The Council’s position
- In response to both Mrs X’s complaint and Ombudsman’s enquiries, the Council stated it was not at fault for the following reasons.
- The conservation officer’s comments were not disregarded. They were considered alongside public benefits in accordance with relevant planning guidance.
- Neigbour impact was assessed using photographs taken by the enforcement and conservation officer’s site visits, together with images available online and measurements of separation distances. This allowed for an adequate consideration of impact.
- The law allowed Mr P to amend his plans after submitting his application. The Council decided further consultation was not necessary in the interest of fairness because the change in height was considered a non-material amendment.
- Mrs X was correct to point out two errors within the report relating to the conservation area and lack of existing rendering. However, these errors would not influence future decision making because any future application would be assessed on its own merits. For this reason, it was not necessary to retrospectively amend the case officer’s report.
- The high timber fence/screen was not included in the application and remained unlawful. Another planning application was submitted by Mr P about this fence.
Analysis
- We are not a planning appeal body. Our role is to review the process by which planning decisions are made. Within this context, I will consider Mrs X’s separate areas of complaint below.
Failure to consult on amendments to the scheme
- It was for the Council to decide whether to consult on amendments made by the Mr P between the time he made his application to when the Council made its decision. This is because government guidance says consideration should be given to, “whether, without consultation, any of those who were entitled to be consulted would be deprived of the opportunity to make any representations that they may have wanted to make on the application as amended”.
- Whilst I understand why Mrs X feels the Council’s decision not to reconsult was unfair, it was one the law allowed the Council to make. The Ombudsman cannot interfere with this type of discretionary decision.
- In any event, I am satisfied the Council was aware that neighbours would have objected to the amended proposals. This is because the majority objected to the structures even based on the reduced height of the structure.
Failure to carry out a site visit and properly consider the impact on neighbouring properties
- Mrs X is unhappy the planning officer did not carry out a site visit and relied on photographs and online images to assess neighbouring amenity.
- Council officers are not obliged to carry out site visits, including neighbouring properties, before deciding on a planning application. Officers will often already have local knowledge of an area and be able to identify the impact of a proposed development using ariel photographs and other tools such as Google Streetview.

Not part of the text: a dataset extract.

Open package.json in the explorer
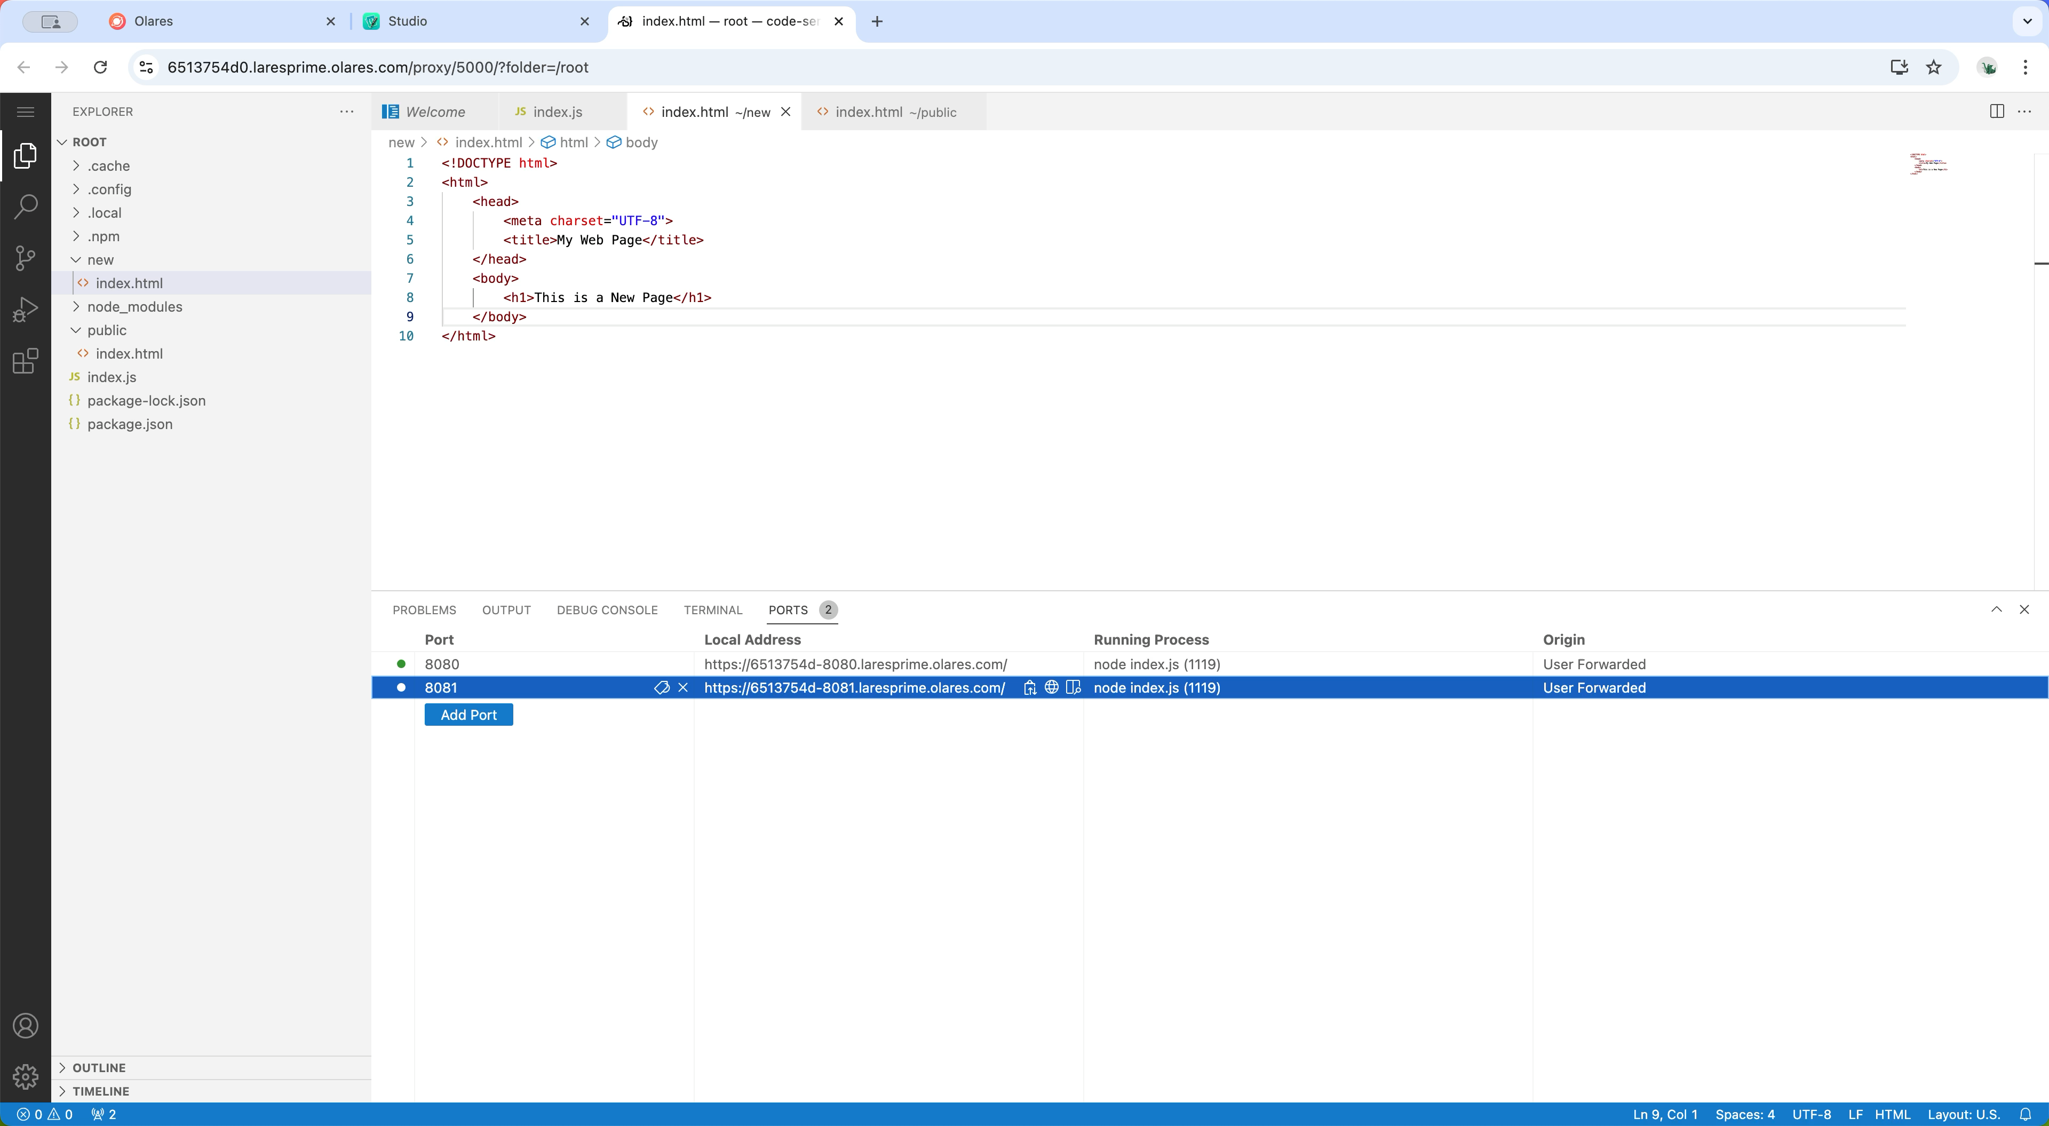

Here the case officer also the had the benefit of several photographs taken by colleagues.
- In the absence of any law, guidance or Council policy compelling the Council to carry out a site visit, together with the Council’s explanation as to why a site visit was not necessary, I do not find fault.
Failure to take account of the negative response from the conservation officer
- Mrs X strongly disagrees with the Council’s decision to grant planning permission, when the conservation officer objected to the development. The case officer’s written justification on this issue is detailed and reasoned.

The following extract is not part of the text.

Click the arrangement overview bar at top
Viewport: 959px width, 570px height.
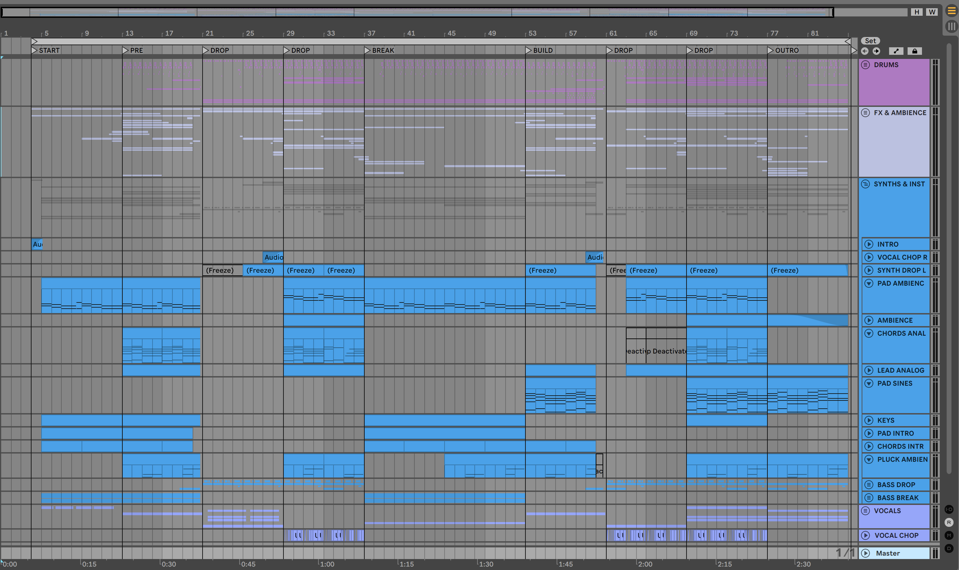pyautogui.click(x=417, y=12)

- Provided the Council had regard to all objections and material planning considerations, as was the case here, it is for the decision maker to decide what weight to give to the material considerations in each application.

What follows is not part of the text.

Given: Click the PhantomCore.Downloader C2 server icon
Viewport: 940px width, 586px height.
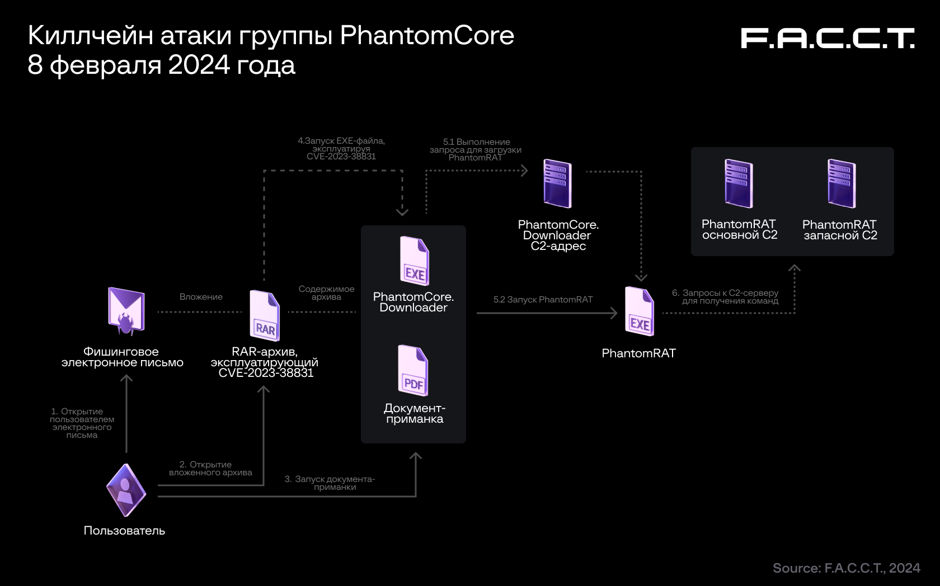Looking at the screenshot, I should pyautogui.click(x=557, y=183).
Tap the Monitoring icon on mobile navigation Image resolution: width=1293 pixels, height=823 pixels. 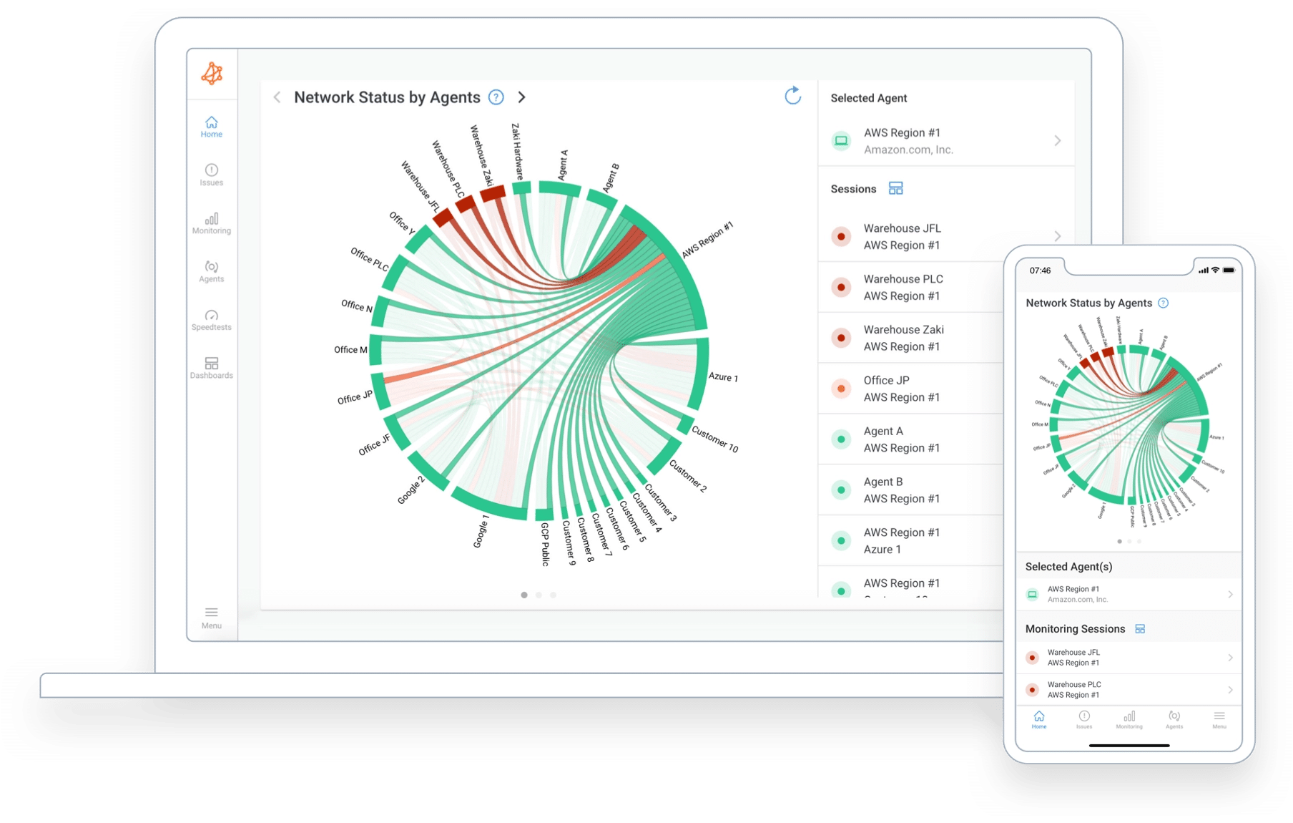1129,719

- The Council was not at fault.
Failure to correct inaccuracies in the case officer report
- While we expect case officer’s reports to be accurate, I am not persuaded the errors identified by Mrs X affected the outcome of the application and are significant enough to justify a finding of fault by the Ombudsman. I also accept the Council’s position that the report would not set a precedent for future applications and so correction of the report is not essential.
Final decision
- I have completed my investigation. I have not found the Council to be at fault.